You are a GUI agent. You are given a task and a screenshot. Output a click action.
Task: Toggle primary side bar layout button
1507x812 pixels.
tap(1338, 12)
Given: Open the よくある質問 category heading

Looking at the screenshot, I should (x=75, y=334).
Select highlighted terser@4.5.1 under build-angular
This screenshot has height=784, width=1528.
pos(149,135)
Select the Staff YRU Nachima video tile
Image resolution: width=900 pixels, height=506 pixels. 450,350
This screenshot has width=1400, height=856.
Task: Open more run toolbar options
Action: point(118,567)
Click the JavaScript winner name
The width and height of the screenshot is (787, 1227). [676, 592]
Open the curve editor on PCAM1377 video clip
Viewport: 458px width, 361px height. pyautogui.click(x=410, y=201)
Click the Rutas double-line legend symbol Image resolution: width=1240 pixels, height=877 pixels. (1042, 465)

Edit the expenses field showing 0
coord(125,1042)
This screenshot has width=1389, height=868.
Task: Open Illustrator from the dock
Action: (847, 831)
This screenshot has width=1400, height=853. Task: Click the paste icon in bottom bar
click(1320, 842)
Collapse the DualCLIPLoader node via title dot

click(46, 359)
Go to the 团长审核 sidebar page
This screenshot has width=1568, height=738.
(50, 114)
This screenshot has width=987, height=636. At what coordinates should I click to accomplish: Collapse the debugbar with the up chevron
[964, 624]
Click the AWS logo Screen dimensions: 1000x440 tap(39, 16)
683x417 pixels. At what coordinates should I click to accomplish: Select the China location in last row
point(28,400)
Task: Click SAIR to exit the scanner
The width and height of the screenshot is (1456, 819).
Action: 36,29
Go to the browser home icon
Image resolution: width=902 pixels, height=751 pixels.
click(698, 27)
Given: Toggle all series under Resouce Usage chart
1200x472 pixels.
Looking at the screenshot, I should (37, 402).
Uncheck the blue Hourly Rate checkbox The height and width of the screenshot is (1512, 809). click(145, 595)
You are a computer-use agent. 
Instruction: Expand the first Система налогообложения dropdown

Aim:
Duplicate the part of the records that opens with the line containing "Given: Open the よくある質問 category heading" and closes with the line containing "Click the Rutas", keeping both of those lines.

Exercise result:
Given: Open the よくある質問 category heading

Looking at the screenshot, I should (x=75, y=334).
Select highlighted terser@4.5.1 under build-angular
This screenshot has height=784, width=1528.
pos(149,135)
Select the Staff YRU Nachima video tile
Image resolution: width=900 pixels, height=506 pixels. 450,350
This screenshot has width=1400, height=856.
Task: Open more run toolbar options
Action: point(118,567)
Click the JavaScript winner name
The width and height of the screenshot is (787, 1227). [676, 592]
Open the curve editor on PCAM1377 video clip
Viewport: 458px width, 361px height. pyautogui.click(x=410, y=201)
Click the Rutas double-line legend symbol Image resolution: width=1240 pixels, height=877 pixels. (1042, 465)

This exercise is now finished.